-OpEd-

BEIJING — In a rural area of China's southwest Yunnan Province, China's strict family planning policies are forcing 41-year-old Mrs. Chen to face an impossible choice: abort her eight-month pregnancy or risk her police officer husband's job.

Because she already has a child and because she and her husband don't qualify for the rare exceptions to the one-child policy the country instituted in 1979, she is being harassed to terminate her "unplanned pregnancy." The head of the local Public Security Bureau responsible for family planning, along with some medical staff, reportedly visited Chen's home and intimidated her by saying that if she doesn't abort her fetus, her husband, a civilian police officer, will be dismissed from his position for violating the policy. The couple would also be subject to an enormous fine.
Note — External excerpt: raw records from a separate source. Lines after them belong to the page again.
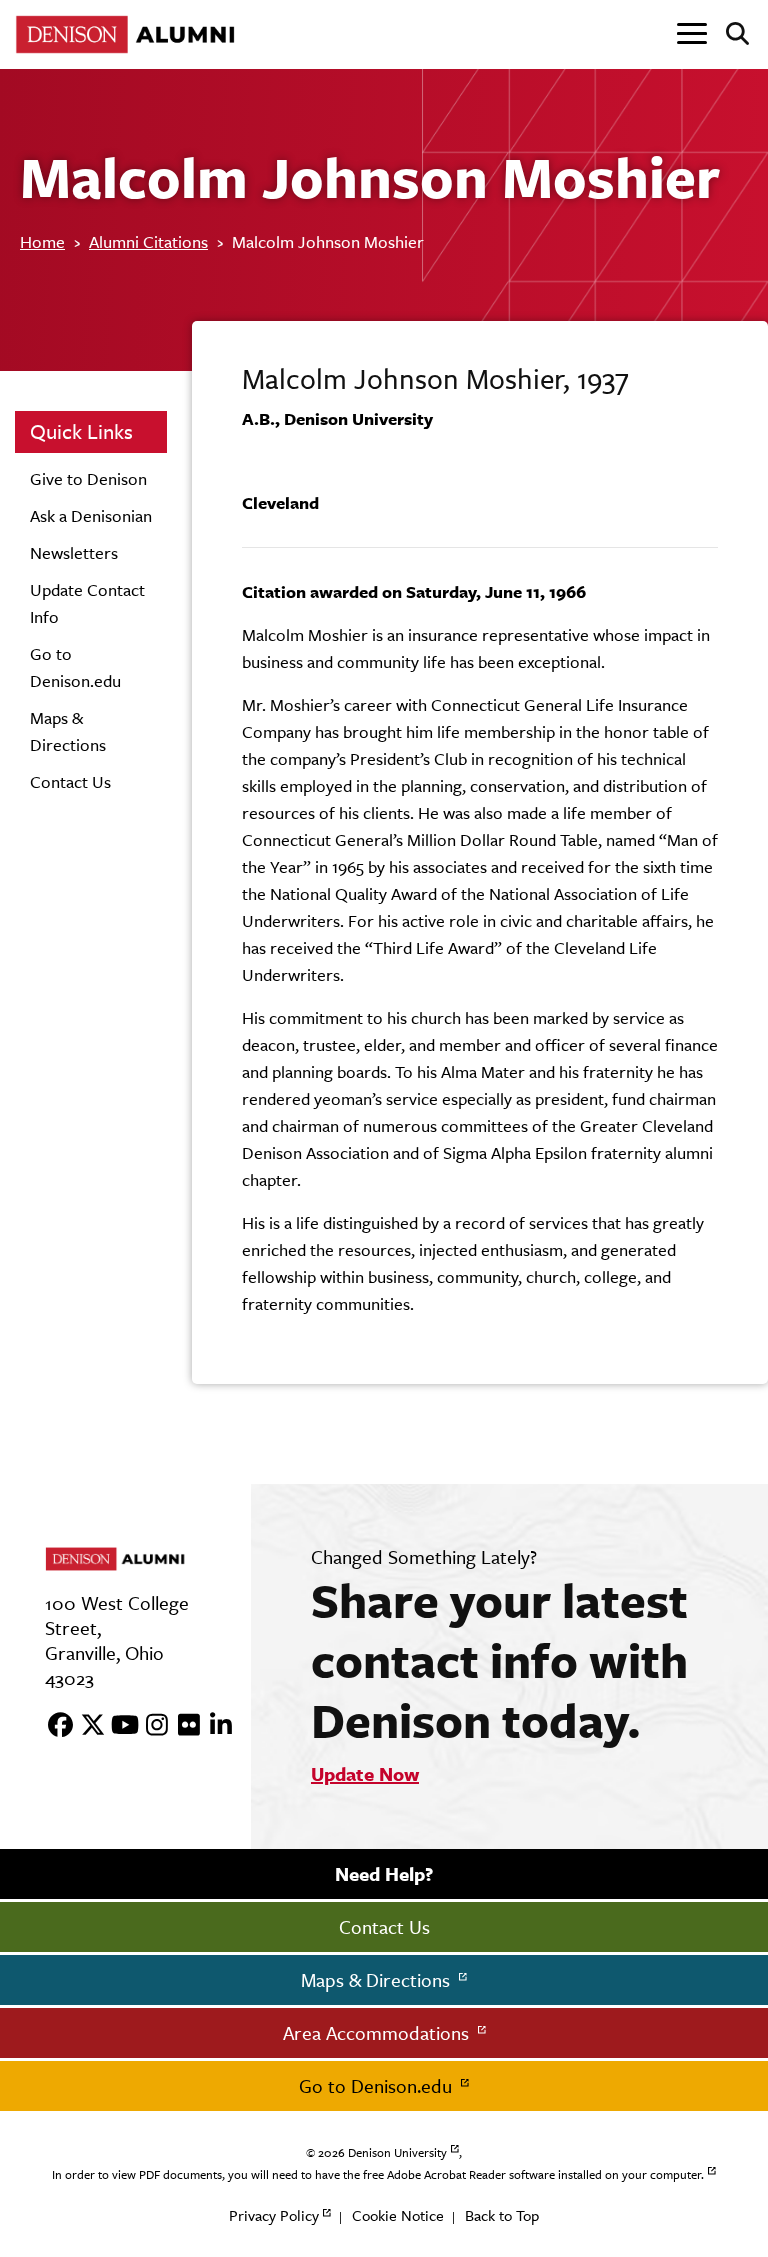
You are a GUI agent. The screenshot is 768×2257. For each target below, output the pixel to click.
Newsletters (74, 553)
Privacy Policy (274, 2215)
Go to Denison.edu (378, 2086)
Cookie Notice (398, 2215)
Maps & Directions (378, 1980)
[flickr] (182, 1726)
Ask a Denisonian (91, 516)
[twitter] (86, 1726)
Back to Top (502, 2215)
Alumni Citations (148, 242)
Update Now (365, 1774)
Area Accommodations (378, 2033)
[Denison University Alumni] (130, 34)
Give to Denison (88, 479)
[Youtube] (118, 1726)
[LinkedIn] (214, 1726)
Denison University (397, 2153)
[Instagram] (150, 1726)
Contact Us (70, 782)
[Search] (729, 35)
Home (42, 242)
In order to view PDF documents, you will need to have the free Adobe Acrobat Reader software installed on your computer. (378, 2175)
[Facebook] (54, 1726)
This is despite the fact that the central government has a strict prohibition on late-term abortions for non-medical reasons. Most countries ban abortions of pregnancies that are older than five months. Inducing labor in the eighth month would be particularly troubling because at that point there is a baby fully equipped with all human vital signs. And given her age, if Chen is intimidated into aborting, her chances of having another child in the future are slim. To say nothing of the grief involved for the couple.

Two months ago, the National Health and Family Planning Commission announced that it would be fast-tracking all relevant work related to a new, two-children policy to make it effective starting in October. It can't work fast enough.

Accountability gone awry

But there are other problems. Much of what's driving the pressure on the Chen family is the way the performance of public employees is judged. No matter how well the leader of a public security bureau performs, he can be dismissed it he fails targets for so-called "family planning responsibilities." Not only that, the punishment is collective: The entire staff is held responsible for family planning implementation, meaning that unplanned pregnancies in the jurisdiction create a penalty for the whole team.

The objective of public policy was originally about bringing welfare to the people. But China's current population and childbirth policy fails to fulfill this duty. Worse, it forces parents to end the lives of their own children. Even if civilian society does its best to help the involved parents and secure babies' right to life, the effect is doomed to be limited.

And in the context of China's low-birth-rate crisis, the situation becomes even more ridiculous. Given China's current sex ratio and the survival rate of girls, each couple would need to have at least 2.2 children to maintain the country's population, something that's known as the "replacement rate."

According to the data of National Bureau of Statistics, China's birth rates from 2010 to 2013 were 1.18, 1.04, 1.26 and 1.24, respectively — far lower than the replacement rate. Even more worrying is that the number of Chinese women between 24 and 29 years old — prime childbearing years — will fall from 73 million to 41 million over the next decade.

This means that even if China fully liberalized population control and encouraged fertility, a Chinese population collapse would still be inevitable. It would probably be attended by deteriorating resources and environmental problems, severely threatening China's sustainable development and society in general.

We ask that the Ministry of Public Security and the National Health and Family Planning Commission intervene and prevent this avoidable tragedy. And before China makes an official announcement about reversing its population policy, it should immediately abandon the practice of linking performance assessments with family planning targets. Tragedies such as the Chens are bound to inspire public outrage and create societal instability.

China should eventually abolish entirely its birth control policies and encourage fertility, both in the name of human rights and to address its shrinking population. These tragedies should not continue.